À ses côtés, et profondément admiratif de sa culture, Éluard ne tarde pas à donner naissance à ses premiers vers amoureux. Toutefois, en 1914 éclate la Première Guerre mondiale et notre jeune poète doit partir au front comme infirmier militaire. Par la suite, il devient majeur le 14 décembre 1916 et finit par épouser Gala deux mois plus tard.
L’aventure Surréaliste
Nous sommes en 1918. La guerre est finie et c’est le mouvement Dada qui s’impose. Briser les carcans, annihiler la notion de sens, remettre en question la raison, frôler la folie, embrasser l’absurde et s’y jeter. Voilà ce que propose ce mouvement, prélude du surréalisme. Ainsi, aux côtés d’André Breton, Éluard prend part à l’aventure.
Plus tard, en 1924, il décide de tout plaquer et de partir voyager pour voir le monde. C’est par ailleurs à cette période que paraît son recueil « Mourir de ne pas mourir », dont l’un des poèmes les plus connus est « L’amoureuse ». On peut y lire les vers suivants :
Elle a toujours les yeux ouverts
Et ne me laisse pas dormir.
Ses rêves en pleine lumière
Font s’évaporer les soleils
Me font rire, pleurer et rire
Parler sans avoir rien à dire.
D’ailleurs, cette période est aussi la chanceuse contemporaine des ouvrages Capitale de la douleur (1926) et L’Amour, la poésie (1929).
Nusch, « Aurore d’une ville un beau matin de mai »
L’année 1928 abat d’un coup d’un seul la relation du poète.
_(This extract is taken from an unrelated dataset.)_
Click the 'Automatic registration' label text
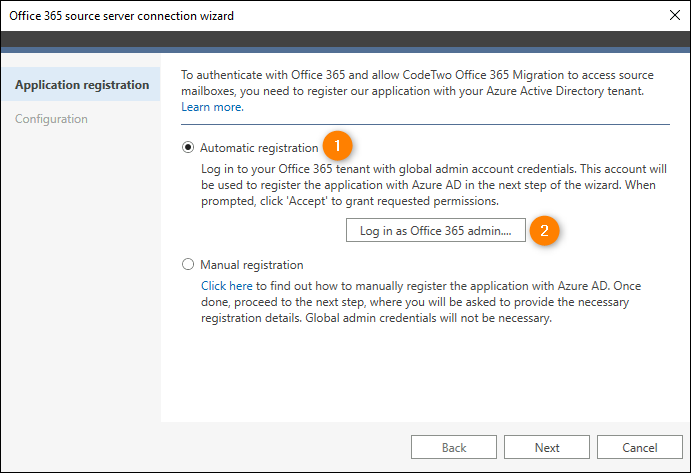 point(259,148)
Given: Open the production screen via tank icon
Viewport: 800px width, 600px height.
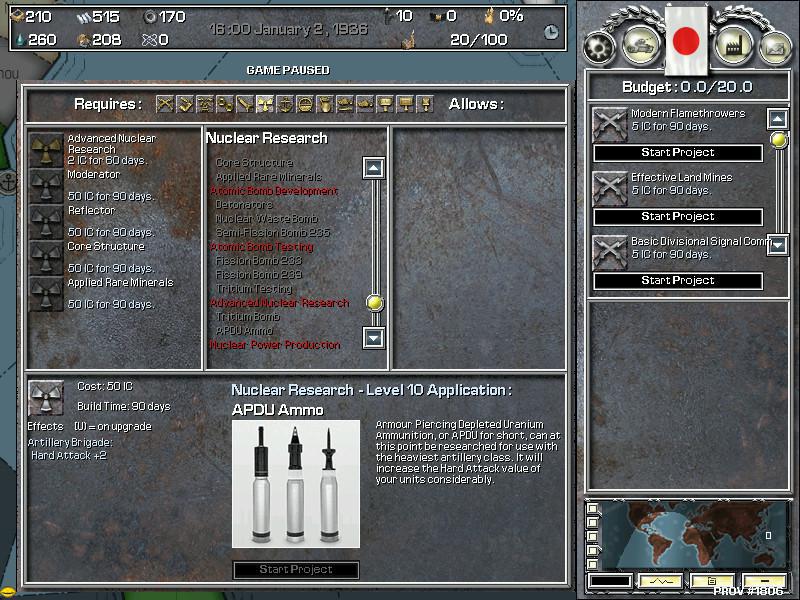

À cette époque, Gala rencontre Dalí et s’enfuit avec lui. Quelques temps après, il rencontre Maria Benz, encore appelée Nusch. Elle est artiste de Music-hall, mais avant tout, elle est et restera le vrai grand amour de Paul Éluard. Ainsi, il se marie à elle en 1934. Mais par malheur, en novembre 1946, c’est par un coup de téléphone qu’il apprend son décès. Anéanti, le poète déclare :
Mon amour si léger prend le poids d’un supplice.
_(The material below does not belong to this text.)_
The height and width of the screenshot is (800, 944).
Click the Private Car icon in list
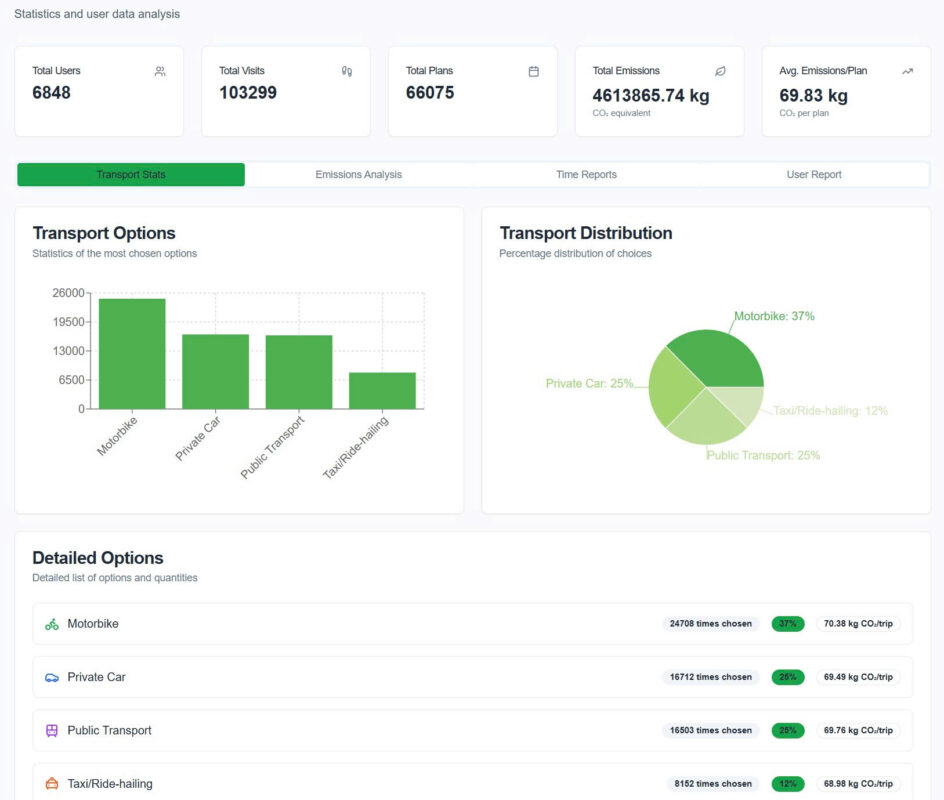52,677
En 1947, il publie le recueil Le temps déborde comme un hommage à sa femme qui l’a quitté si brutalement. On peut lire :
Morte visible Nusch invisible et plus dure
Que la faim et la soif à mon corps épuisé
Masque de neige sur la terre et sous la terre
Source des larmes dans la nuit masque d’aveugle
Mon passé se dissout je fais place au silence.
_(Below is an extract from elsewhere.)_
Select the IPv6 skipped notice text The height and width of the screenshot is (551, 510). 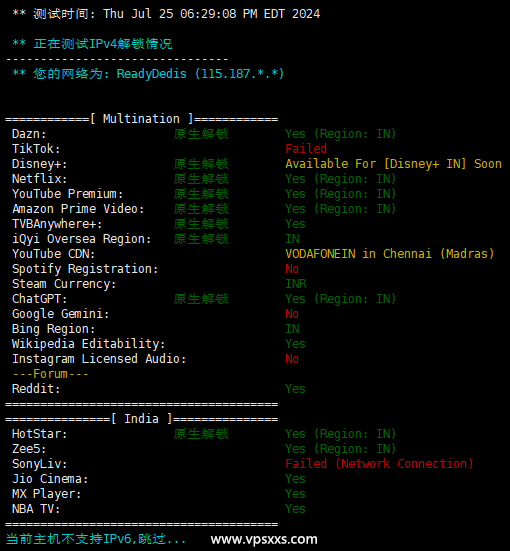coord(96,539)
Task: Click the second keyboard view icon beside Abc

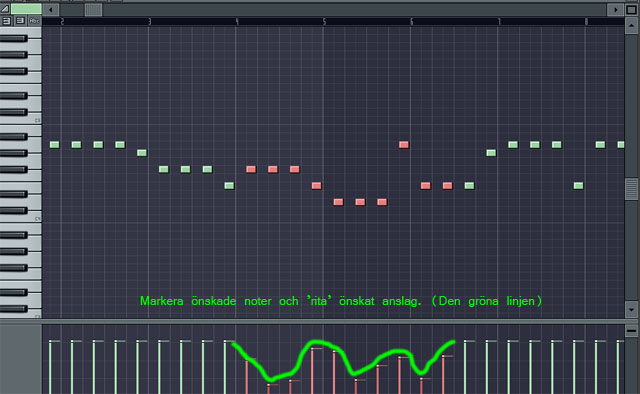Action: (20, 21)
« La terre est bleue comme une orange »
Engagé pour le combat communiste et la liberté, Éluard choisit d’utiliser son art comme sa meilleure arme. C’est ainsi qu’en 1948, il écrit Poèmes politiques et en 1950 Poème à Staline. Ses écrits ont eu un réel écho. C’est sa vie que nous retrouvons à travers ces lignes. Poète de la résistance, du non-sens, de l’amour éperdu, ses œuvres sont le fait d’associations hasardeuses de mots, d’images et d’éléments fragmentés et désordonnés.
Enfin décidé à pousser les limites qui lui étaient imposées, il invite lors de la création poétique à s’élever. Selon lui, la pensée a des ailes et il convient d’enfin oser les ouvrir.
En conclusion, bien qu’on ne fasse plus l’éloge d’Éluard, nous avions à cœur de le célébrer aujourd’hui lors de l’anniversaire de sa naissance. En effet, nous ne laissons pas grand chose lors de notre passage sur Terre, mais les mots… voilà ce qui nous restera toujours. N’hésitez donc pas à aller découvrir ses œuvres si vous ne les connaissez pas encore, vous ne serez pas déçus, c’est une promesse !
Plus encore que « Capitale de la douleur » (1926), « L’amour la poésie » (1929) est le recueil où s’exprime le mieux le génie poétique et surréaliste de Paul Eluard :
« La terre est bleue comme une orange
Jamais une erreur les mots ne mentent pas »
« Le loup-corail séduit l’épine-chevalière »
« La fraise-rossignol chante son sang qui fume »
« Les trésors sont des murs et leur ombre est aveugle
Et l’amour est au monde pour l’oubli du monde »
Les années 1930 traduisent ensuite une nette baisse d’inspiration chez Eluard, mais son étonnant poème « Quelques-uns des mots qui jusqu’ici m’étaient mystérieusement interdits » publié en 1937 renoue avec le surréalisme débridé des années 1920.